Work to be completed:
Look through the material below and copy every line containing the word "agent".

Extracted records:
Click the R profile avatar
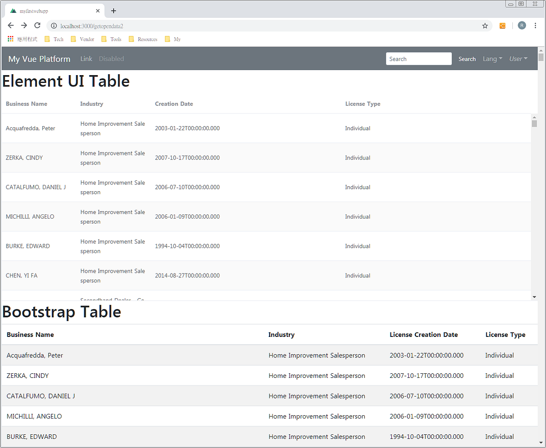Image resolution: width=546 pixels, height=448 pixels. click(x=521, y=25)
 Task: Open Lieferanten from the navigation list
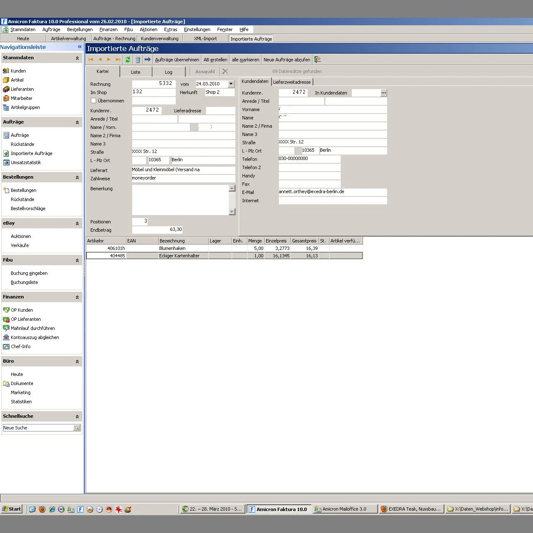coord(22,89)
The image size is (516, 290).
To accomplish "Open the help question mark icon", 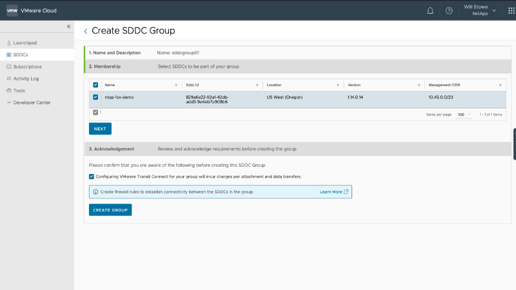I will (449, 10).
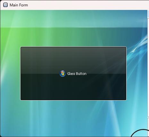The image size is (149, 137).
Task: Open the Main Form window icon menu
Action: [5, 5]
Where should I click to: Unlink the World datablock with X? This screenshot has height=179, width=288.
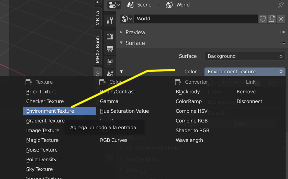point(281,19)
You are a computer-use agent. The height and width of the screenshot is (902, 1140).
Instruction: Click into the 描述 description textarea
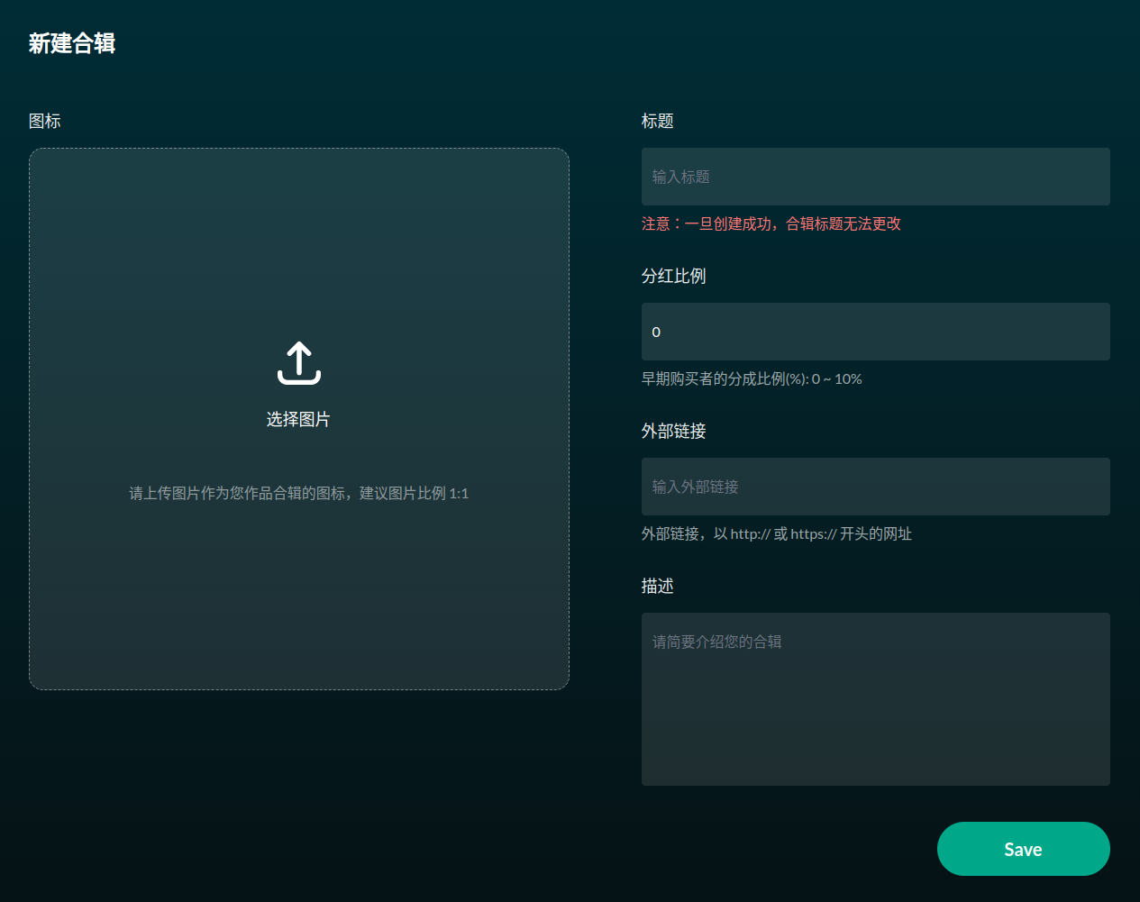pos(875,712)
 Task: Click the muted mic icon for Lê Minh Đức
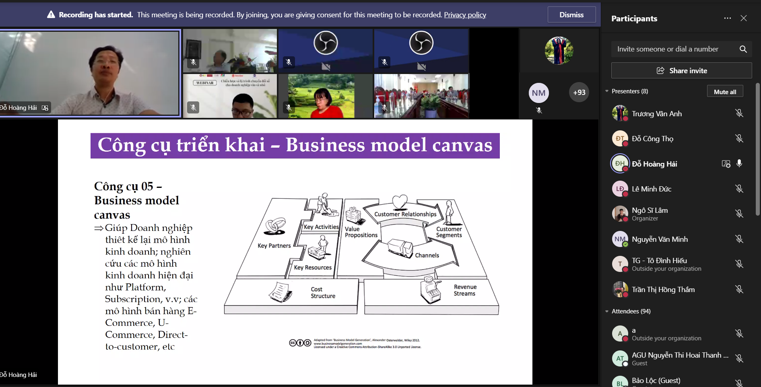point(739,189)
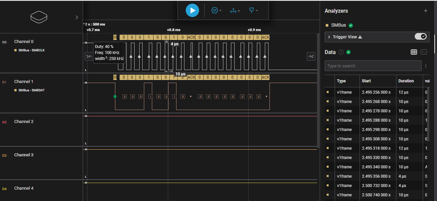Open the timing marker flag dropdown
Screen dimensions: 437x201
click(254, 10)
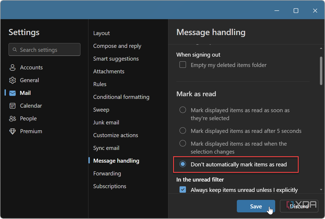Click the right panel scrollbar
This screenshot has width=325, height=219.
(x=321, y=70)
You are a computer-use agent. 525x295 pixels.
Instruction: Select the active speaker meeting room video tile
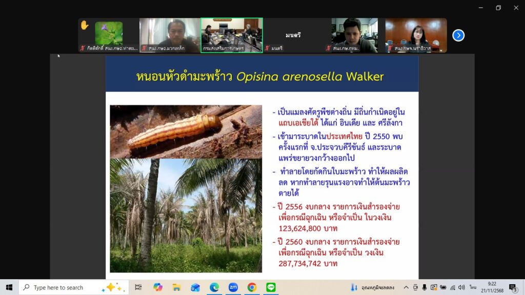tap(232, 35)
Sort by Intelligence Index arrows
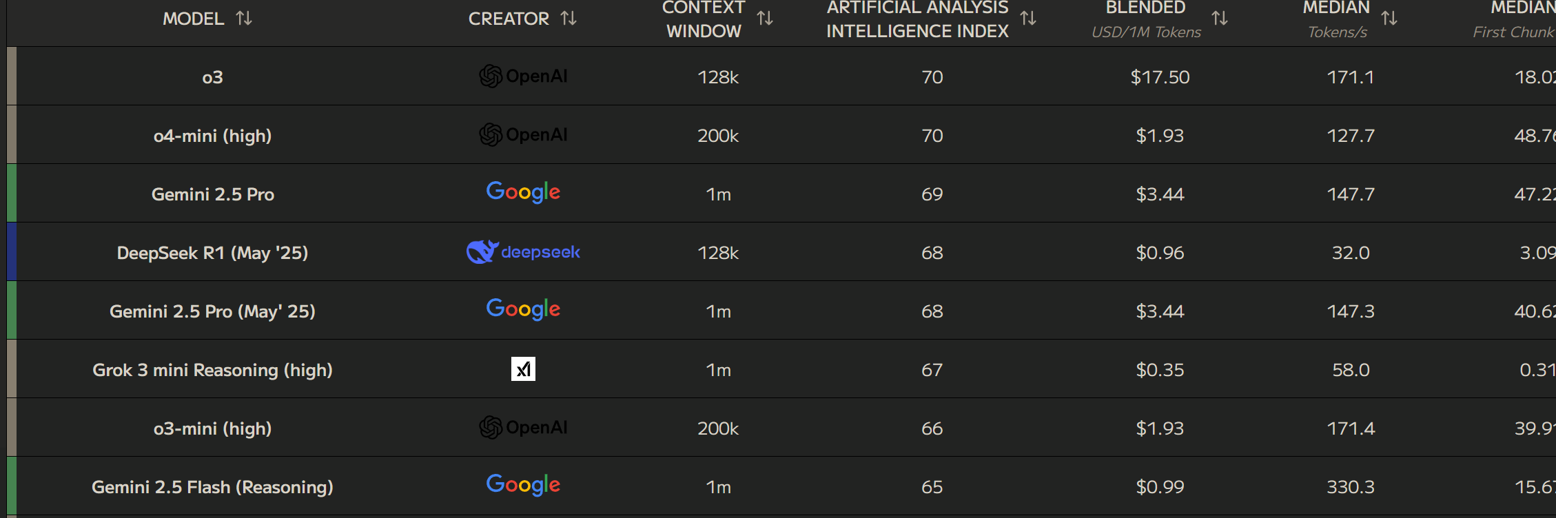Viewport: 1556px width, 518px height. 1028,19
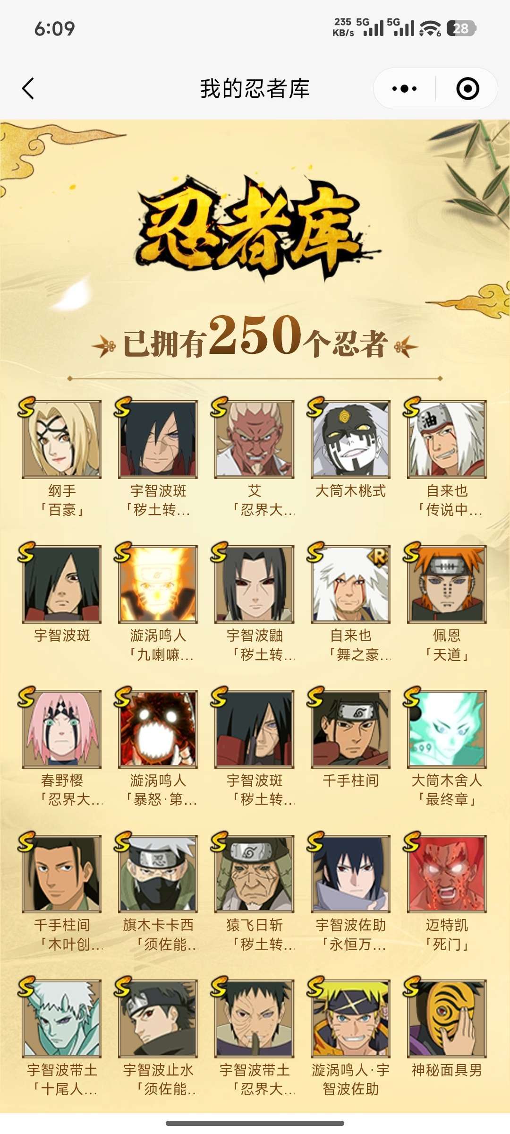
Task: Tap the 艾「忍界大…」portrait
Action: point(255,439)
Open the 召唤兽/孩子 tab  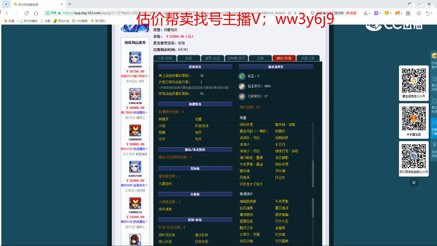pyautogui.click(x=236, y=58)
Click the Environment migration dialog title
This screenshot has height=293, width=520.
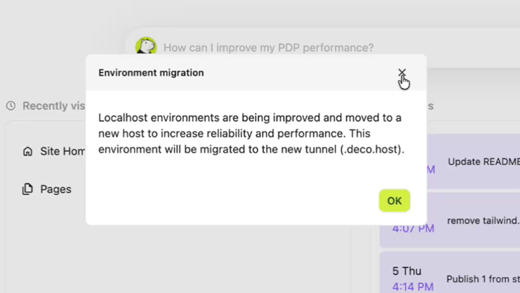tap(151, 72)
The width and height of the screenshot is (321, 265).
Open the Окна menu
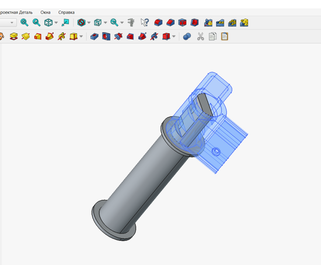click(45, 12)
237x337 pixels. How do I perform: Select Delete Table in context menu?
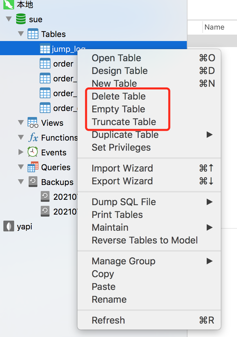pyautogui.click(x=119, y=96)
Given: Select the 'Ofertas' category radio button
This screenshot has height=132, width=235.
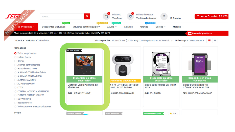Looking at the screenshot, I should [x=15, y=61].
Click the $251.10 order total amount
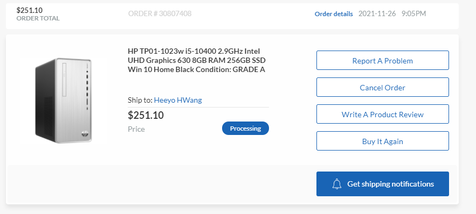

The answer:
You are a computer-use agent. The height and width of the screenshot is (902, 1140).
You are a computer-use agent. 525x295 pixels.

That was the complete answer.